In the fourth, the Clemson product caught Indians No. 2 prospectNolan Jones looking on four pitches before fanning Gavin Collins for his first two strikeouts of the evening.
Crownover cruised through the fifth, despite plunking Jorma Rodriguez with two outs. As he walked back to the dugout, he first began to think about the outing he'd produced and what possibilities lie ahead of him.
"But you just don't ever know. With watching your pitch count in the Minors, guys often don't get to have the opportunitiy to finish these off," he said. "So I just tried to go as long as I could and throw every pitch like it was my last."
He retired his next 11 batters, and hitting coach Luis Ordaz, who was standing in for manager Tripp Keister on Saturday, gave him the nod to step out for the ninth. Crownover took the mound to a standing ovation.
"It gave me goosebumps," he said. "It was like playing high school football. That kind of magnitude with everyone cheering for you."
After walking Dillon Persinger, the left-hander struck out Trenton Brooks on a foul tip to get within one out of the milestone. After a walk to Jones, he said he got a bit nervous -- not because of the gravity of the moment, but because even with two outs, he wasn't sure if he'd be allowed to finish off the milestone.
"I knew they'd eventually have to take me out sooner or later, especially if I walked another guy. Not because of the score, but with my pitch count," he said. "So I just thought 'You know what, I'm just going to leave it all out there and throw whatever I've got, and I can live with that."
With that, after a first-pitch ball, the 25-year-old got Collins to pop up to second baseman Andruw Monasterio on the outfield grass, setting off a celebration at the mound.
From the seventh inning on, Crownover said he reached into the back of the bag and relied almost exclusively on his curveball, a pitch that he felt has lacked consistency or effectiveness. But catcher Jakson Reetz saw the promise in his breaking pitch and called for it more and more later in the outing, even as an opening pitch the second or third time through the lineup.

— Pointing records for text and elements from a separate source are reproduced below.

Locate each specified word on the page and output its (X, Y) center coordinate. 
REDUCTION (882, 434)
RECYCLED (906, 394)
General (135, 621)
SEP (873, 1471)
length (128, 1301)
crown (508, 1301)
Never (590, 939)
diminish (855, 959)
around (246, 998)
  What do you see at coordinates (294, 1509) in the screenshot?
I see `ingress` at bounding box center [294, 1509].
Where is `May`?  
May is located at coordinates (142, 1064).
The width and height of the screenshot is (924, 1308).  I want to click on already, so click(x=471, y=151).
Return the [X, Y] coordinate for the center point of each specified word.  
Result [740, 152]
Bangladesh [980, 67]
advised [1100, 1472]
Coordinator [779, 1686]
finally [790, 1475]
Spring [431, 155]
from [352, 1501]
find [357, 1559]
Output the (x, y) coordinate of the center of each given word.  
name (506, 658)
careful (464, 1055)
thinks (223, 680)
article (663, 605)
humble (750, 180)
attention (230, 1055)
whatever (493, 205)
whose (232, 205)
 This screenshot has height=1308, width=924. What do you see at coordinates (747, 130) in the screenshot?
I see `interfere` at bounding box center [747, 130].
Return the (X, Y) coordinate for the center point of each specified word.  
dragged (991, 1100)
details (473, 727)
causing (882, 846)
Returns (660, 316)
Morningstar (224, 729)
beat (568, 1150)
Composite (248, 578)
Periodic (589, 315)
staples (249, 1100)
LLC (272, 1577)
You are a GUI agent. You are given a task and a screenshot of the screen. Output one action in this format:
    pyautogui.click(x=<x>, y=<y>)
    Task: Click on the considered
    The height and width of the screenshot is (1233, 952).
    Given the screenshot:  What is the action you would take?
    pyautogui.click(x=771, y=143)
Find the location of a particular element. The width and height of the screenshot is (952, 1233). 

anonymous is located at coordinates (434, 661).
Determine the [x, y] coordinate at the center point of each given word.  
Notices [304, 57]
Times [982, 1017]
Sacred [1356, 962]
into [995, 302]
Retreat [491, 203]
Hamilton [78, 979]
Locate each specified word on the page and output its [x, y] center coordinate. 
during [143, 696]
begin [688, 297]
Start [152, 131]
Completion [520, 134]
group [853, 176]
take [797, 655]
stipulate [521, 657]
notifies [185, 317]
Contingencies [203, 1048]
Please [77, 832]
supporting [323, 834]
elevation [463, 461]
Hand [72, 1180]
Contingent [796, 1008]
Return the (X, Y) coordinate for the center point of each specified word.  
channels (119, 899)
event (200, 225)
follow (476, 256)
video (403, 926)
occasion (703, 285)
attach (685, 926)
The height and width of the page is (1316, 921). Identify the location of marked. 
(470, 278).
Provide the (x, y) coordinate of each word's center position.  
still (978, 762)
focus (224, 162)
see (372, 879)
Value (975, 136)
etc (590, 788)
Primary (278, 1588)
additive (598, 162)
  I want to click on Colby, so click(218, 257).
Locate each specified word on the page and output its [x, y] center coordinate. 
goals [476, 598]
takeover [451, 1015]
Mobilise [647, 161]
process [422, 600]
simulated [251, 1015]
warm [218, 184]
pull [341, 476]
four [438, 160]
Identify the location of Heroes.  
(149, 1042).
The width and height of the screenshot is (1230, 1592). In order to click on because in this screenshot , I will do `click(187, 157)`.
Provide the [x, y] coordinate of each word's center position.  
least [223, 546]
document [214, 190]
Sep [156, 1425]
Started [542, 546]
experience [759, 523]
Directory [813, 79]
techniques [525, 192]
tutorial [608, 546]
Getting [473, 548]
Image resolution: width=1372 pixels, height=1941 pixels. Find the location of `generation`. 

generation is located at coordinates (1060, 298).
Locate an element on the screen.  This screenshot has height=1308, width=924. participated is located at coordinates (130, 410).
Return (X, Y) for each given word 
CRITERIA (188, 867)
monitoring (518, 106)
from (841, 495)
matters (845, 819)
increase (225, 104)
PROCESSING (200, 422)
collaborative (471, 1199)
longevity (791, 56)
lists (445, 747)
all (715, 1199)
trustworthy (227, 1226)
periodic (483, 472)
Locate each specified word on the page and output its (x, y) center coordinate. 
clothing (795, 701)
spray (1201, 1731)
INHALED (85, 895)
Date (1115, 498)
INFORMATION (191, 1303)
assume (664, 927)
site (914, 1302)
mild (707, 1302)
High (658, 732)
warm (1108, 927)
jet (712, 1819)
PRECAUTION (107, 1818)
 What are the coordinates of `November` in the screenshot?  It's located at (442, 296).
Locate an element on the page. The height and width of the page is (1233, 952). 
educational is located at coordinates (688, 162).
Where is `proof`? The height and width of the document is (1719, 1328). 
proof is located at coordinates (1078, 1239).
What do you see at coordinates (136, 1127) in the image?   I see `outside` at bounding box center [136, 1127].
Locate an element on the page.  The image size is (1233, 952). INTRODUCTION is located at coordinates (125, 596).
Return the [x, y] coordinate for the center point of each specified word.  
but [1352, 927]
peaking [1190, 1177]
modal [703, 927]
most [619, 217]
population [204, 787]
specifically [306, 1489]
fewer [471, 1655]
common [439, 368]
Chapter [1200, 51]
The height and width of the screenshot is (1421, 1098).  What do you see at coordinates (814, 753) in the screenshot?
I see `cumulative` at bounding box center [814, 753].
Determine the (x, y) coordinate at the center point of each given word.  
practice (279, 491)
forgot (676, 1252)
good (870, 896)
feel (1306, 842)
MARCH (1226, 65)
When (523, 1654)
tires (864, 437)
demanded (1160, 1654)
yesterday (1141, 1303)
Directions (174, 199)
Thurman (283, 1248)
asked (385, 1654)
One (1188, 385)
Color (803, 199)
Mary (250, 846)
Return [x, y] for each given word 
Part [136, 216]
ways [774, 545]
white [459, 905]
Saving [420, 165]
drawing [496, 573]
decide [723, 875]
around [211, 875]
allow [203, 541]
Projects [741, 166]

"I threw it tonight more than I ever have," he said. "I just kinda tried to pitch backwards tonight, and I was getting ahead of guys with it. It's funny how this game works."
Crownover pitched with a lead almost from the outset as Potomac scored twice in the bottom of the first on a passed ball and a throwing error.
Bryan Mejia led Potomac at the plate with a pair of hits, two walks and two runs scored, while Nationals No. 3 prospectLuis Garcia singled twice, drove in one run and scored another. Banks provided some insurance with a two-run single in the eighth.